Our studies have shown that the novel implementation of BM3D on 4D-MRI images results in significant reduction of imaging noise and improvement of contrast to noise ratio, without modifying the original tumor motion trajectory. The reduction of tumor volume variation is small (0.8cc vs. 0.6cc), but statistically significant; however, the clinical relevance of less tumor volume variation needs to be studied in a larger cohort of patients. The dosimetry of the radiotherapy plans for pancreatic cancer patients is often limited by the serial organ doses in the tumor vicinity, so any reduction on the tumor margin without compromising dose coverage is preferred in this difficult disease site. Hence, there is a strong clinical need in accurate tumor volume assessment during respiration and this study contributes to this clinical need.

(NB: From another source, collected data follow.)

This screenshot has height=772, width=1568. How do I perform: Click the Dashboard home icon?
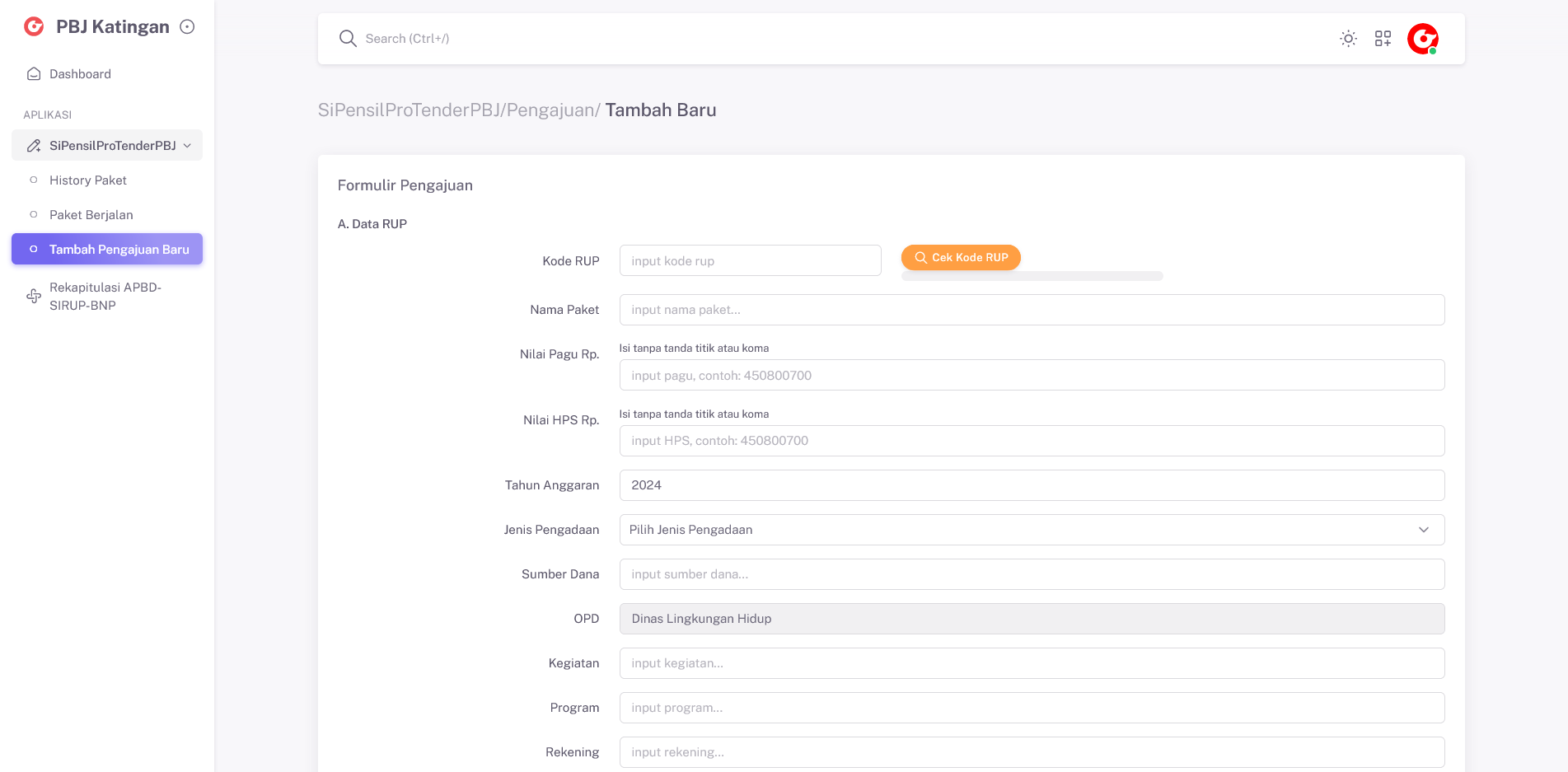coord(34,74)

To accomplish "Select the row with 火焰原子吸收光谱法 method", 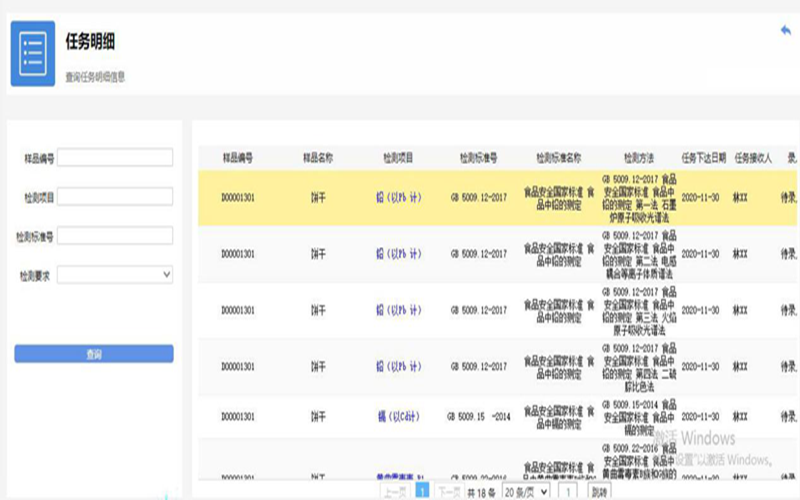I will click(x=500, y=310).
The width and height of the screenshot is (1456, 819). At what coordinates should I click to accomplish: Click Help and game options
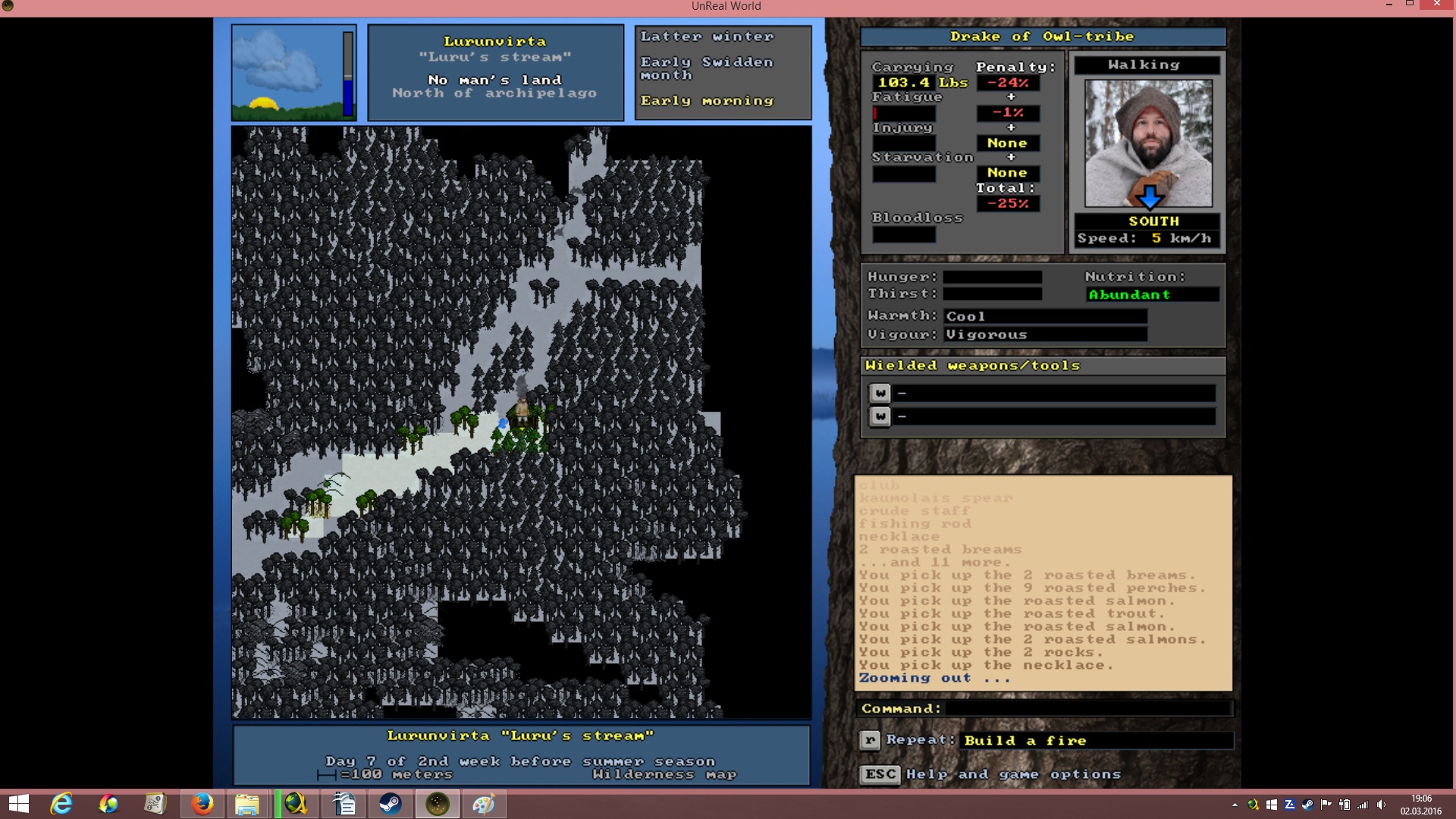coord(1013,774)
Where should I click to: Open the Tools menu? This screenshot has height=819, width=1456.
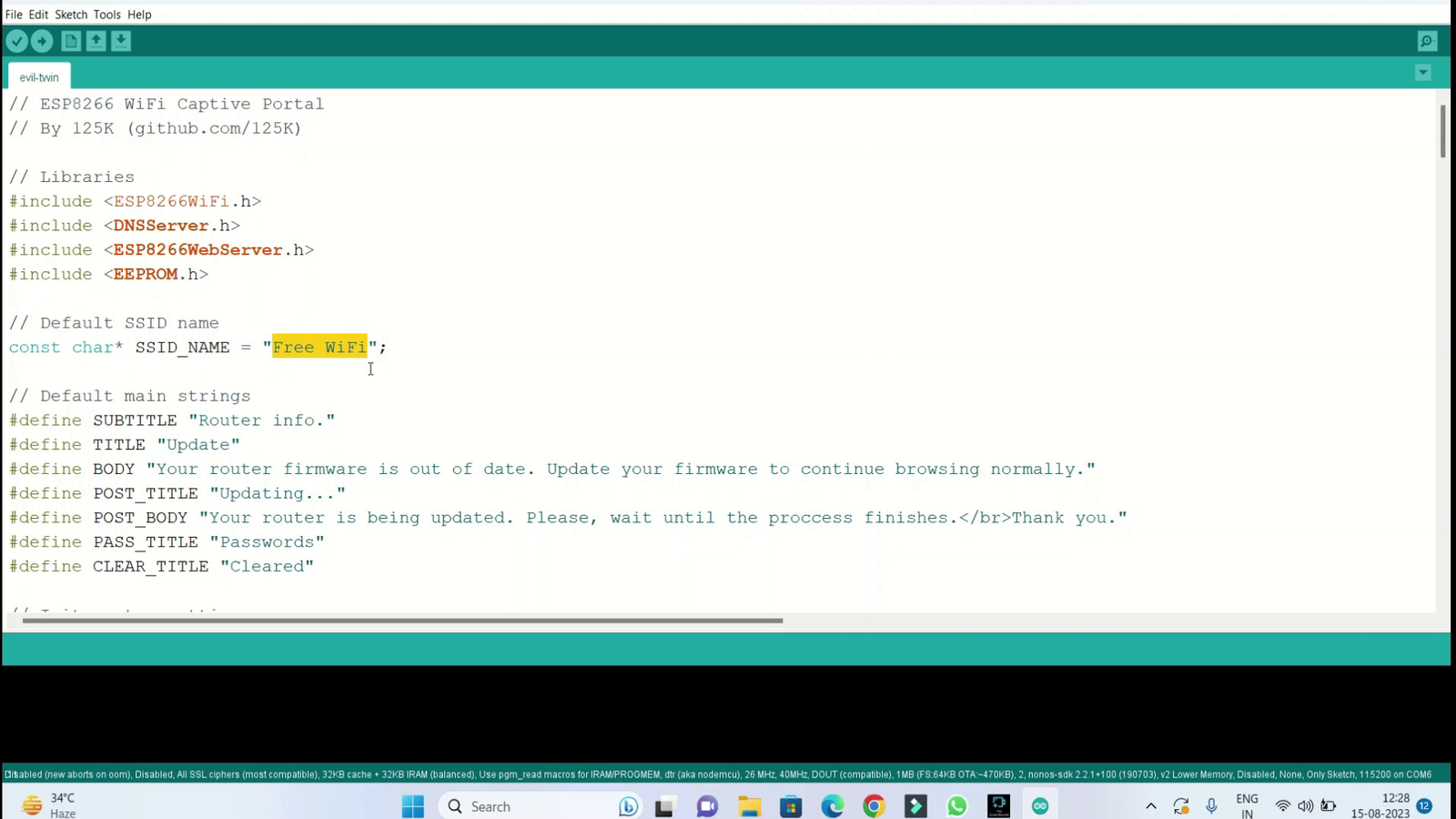(106, 15)
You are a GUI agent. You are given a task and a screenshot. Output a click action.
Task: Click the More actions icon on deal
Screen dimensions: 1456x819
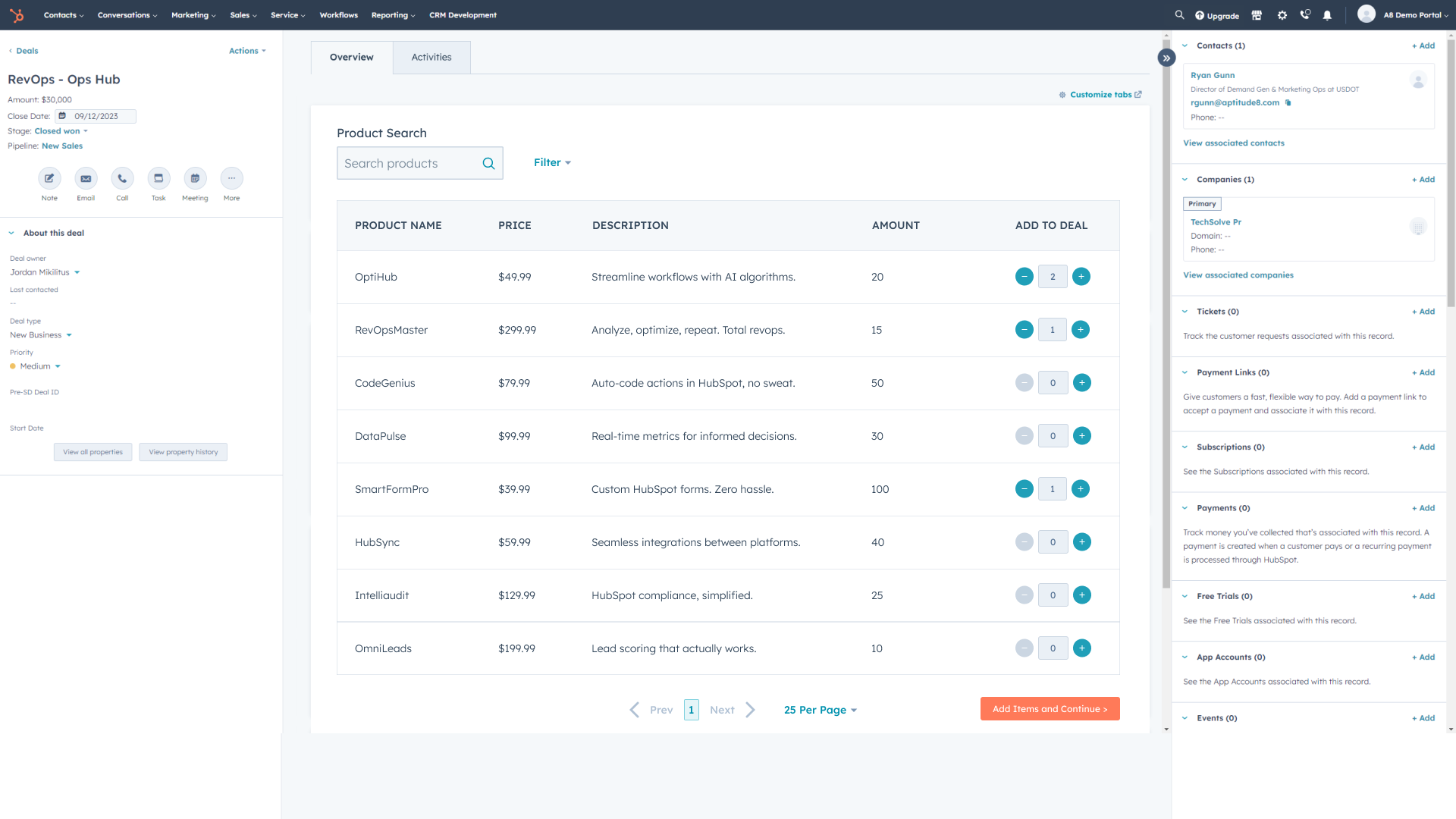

It should be pointed out the BM3D algorithm is suited to suppress random noise, but tends to enhance structured artifacts. As shown in figure 5, the structured aliasing artifact in the raw image was enhanced in the denoised image. These patterned artifacts can be mitigated by methods including independent components analysis.²³ Their impact is typically small due to their distal locations to the image center, where the region of interest usually lies. There has been a general concern regarding BM3D, as well as other non-local means denoising methods, that they could modify the original images, but the possibility is minimized using stringent similarity thresholds when building the block (such as were used this study). As a final check, any newly identified feature in the denoised image should be compared against the original noisy image for visual confirmation. Alternatively, iterative MR reconstruction algorithms based on self-consistency can be used. The reconstruction problem can be formulated as an optimization problem with the fidelity term in the k-space and the BM3D regularization applied in the image domain, although the iterative reconstruction can take substantially longer time.

Figure 5.

An example of enhancement in an artifact appearing repetitively at one location by BM3D

Conclusions

SG-KS-4D-MRI images were post-processed using a non-local means denoising method, block matching 3D (BM3D), with an extended search range in the 3D space domain and 4D time domain. This work shows that BM3D can significantly reduce random noise while maintaining structural features in the SG-KS-4D-MRI datasets. In this study of pancreatic target volume imaging, automatic segmentation of GTV in the registered image sets is shown to be more consistent on the denoised 4D-MRI than on the raw 4D-MRI.